In Lazio il cuore della partita si gioca sul litio geotermico. Nei comuni di Campagnano di Roma e Nepi è attivo il permesso di ricerca “Campagnano”, prorogato fino al 2026, affiancato da altre istanze come “Galeria”, “Melazza”, “Cassia” e “Sacrofano”. Tutti titoli che rientrano nel cosiddetto Geothermal Lithium Project, su cui nel marzo 2024 è stato firmato un protocollo d’intesa con Iren per sperimentare la tecnologia di estrazione diretta (DLE). Sei licenze esplorative, in sostanza, che fanno del Lazio uno dei banchi di prova più ambiziosi per la corsa al litio in Italia. La prospettiva è chiara: non si tratta solo di trivelle e carotaggi, ma di una vera e propria scommessa industriale che guarda al mercato delle batterie e della transizione energetica.
Diverso il discorso in Lombardia, dove prende corpo il progetto Gorno, in Val Seriana. Qui si punta a riportare in attività una miniera storica di zinco, piombo e argento, oggi gestita dalla joint venture Vedra Metals Srl, costituita da Altamin con il fondo Appian. Non si parla più di semplici studi preliminari: nel 2024 e nel 2025 sono proseguiti campionamenti e studi di fattibilità industriale, con l’obiettivo di passare in tempi relativamente brevi a una fase di sviluppo minerario vera e propria. Un progetto che, se dovesse andare in porto, segnerebbe il ritorno dell’attività estrattiva pesante nelle valli bergamasche.

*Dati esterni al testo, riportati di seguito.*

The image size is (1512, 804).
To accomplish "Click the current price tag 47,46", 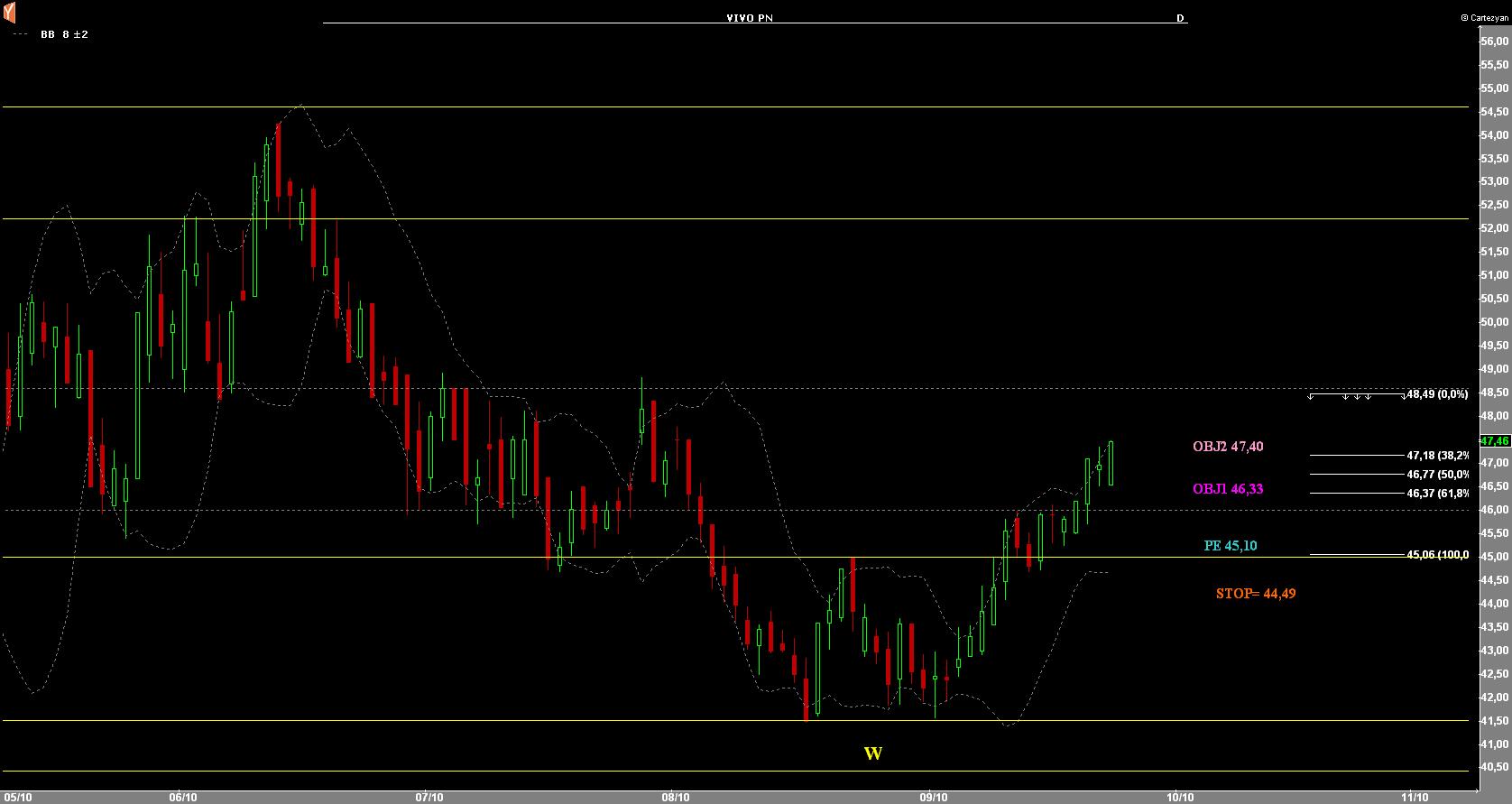I will point(1495,440).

Più complessa la situazione in Liguria, dove Energia Minerals ha depositato richieste di permessi di ricerca per rame e minerali associati in aree che vanno da Sestri Levante a Né, da Casarza Ligure a Castiglione Chiavarese, fino a Maissana e Varese Ligure. Qui le carte parlano di studi d’incidenza e sopralluoghi tecnici, ma sul territorio il clima non è dei più sereni. I comitati locali e le associazioni ambientaliste hanno già fatto sentire la loro voce, denunciando i rischi di nuovi cantieri minerari in aree a forte vocazione turistica e naturalistica. La partita, dunque, è ancora tutta politica e sociale, oltre che tecnica.

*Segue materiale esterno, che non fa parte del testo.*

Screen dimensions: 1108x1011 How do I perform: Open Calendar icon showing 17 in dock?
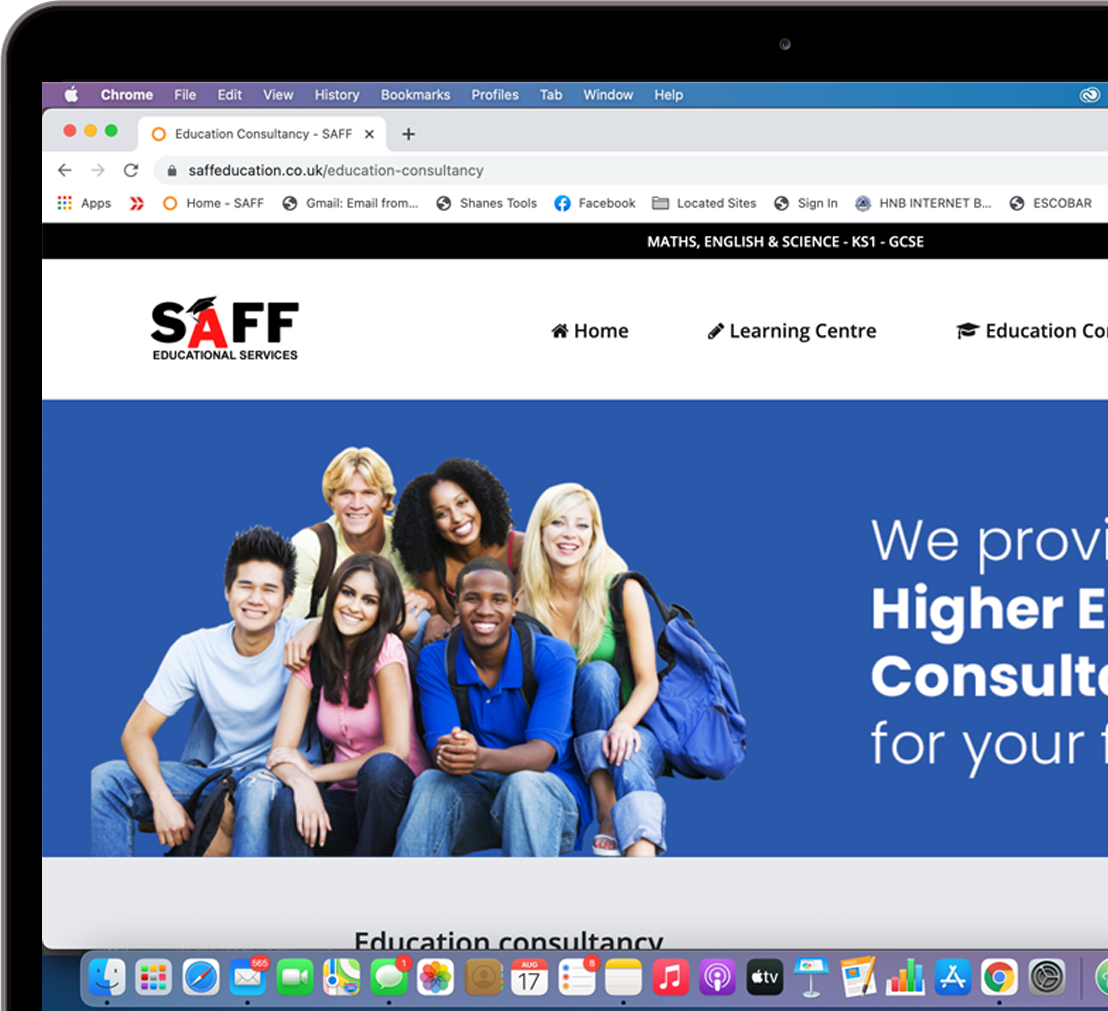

E il Piemonte? Se Punta Corna resta il progetto simbolo e più contestato, vale la pena ricordare che il permesso parallelo “Balme” — sempre in Val di Lanzo — è stato oggetto di rinuncia da parte di Strategic Minerals. Lo certifica il Bollettino Ufficiale della Regione Piemonte del febbraio 2025, chiudendo così un capitolo che, almeno sulla carta, si affiancava a quello di Punta Corna. Una scelta che dimostra quanto sia mutevole la strategia mineraria della società, pronta a concentrarsi sulle aree considerate più promettenti e a lasciare sul campo quelle giudicate meno redditizie o troppo complicate da gestire.

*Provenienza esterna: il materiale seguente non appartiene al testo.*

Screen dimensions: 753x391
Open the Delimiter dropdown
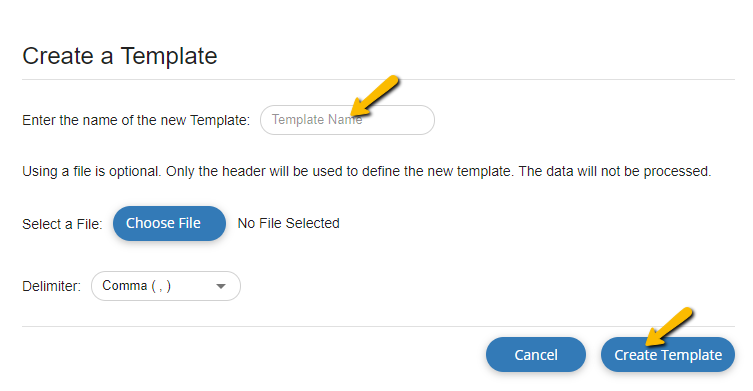pos(166,286)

Il quadro complessivo, dunque, mostra un mosaico in rapido movimento. Litio nel Lazio, con tanto di alleanze industriali; zinco e piombo a Gorno, ormai a un passo dallo sviluppo; rame in Liguria, tra carte bollate e contestazioni; e in Piemonte la rinuncia a Balme che fa da contraltare alle tensioni ancora vive su Punta Corna. Una mappa che racconta non solo gli interessi di un’azienda, ma anche le contraddizioni della transizione energetica italiana: la corsa alle materie prime critiche, indispensabili per auto elettriche e pannelli solari, passa attraverso miniere, scavi e comunità locali che non sempre sono disposte ad accettarle.